Day 2 operations for Ceph with Juju storage on MAAS

szeestraten · 5 December 2019 20:17

Hey folks, I’m considering testing out Juju storage on MAAS for our next Ceph deployment and I was looking for some feedback.

Being able to define a storage pool in a bundle instead of device names sounds nice and clean, but are there any day 2 operation issues or drawbacks to consider?
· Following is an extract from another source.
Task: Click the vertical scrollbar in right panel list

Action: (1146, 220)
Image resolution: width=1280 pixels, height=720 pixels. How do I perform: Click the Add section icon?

As the documentation mentions, the storage for MAAS is static so how do you go about when you need to replace a disk/OSD?

erik-lonroth · 5 December 2019 21:53

@lasse @hallback pinged

jamesbeedy · 7 December 2019 18:32

For me, this is where I have always accepted the fact that maas becomes out of sync with the state of the deployed node (you can change the physical configuration of the node, but not the node state in maas).

When we have needed to replace a disk in the past we have resorted to running the charm actions in the ceph-osd charm.

szeestraten · 7 December 2019 19:44

Do you use juju remove-storage or juju detach-storage to clean up the entries in Juju storage or do you only use the charm actions?
Could you perhaps share which charm actions you are using?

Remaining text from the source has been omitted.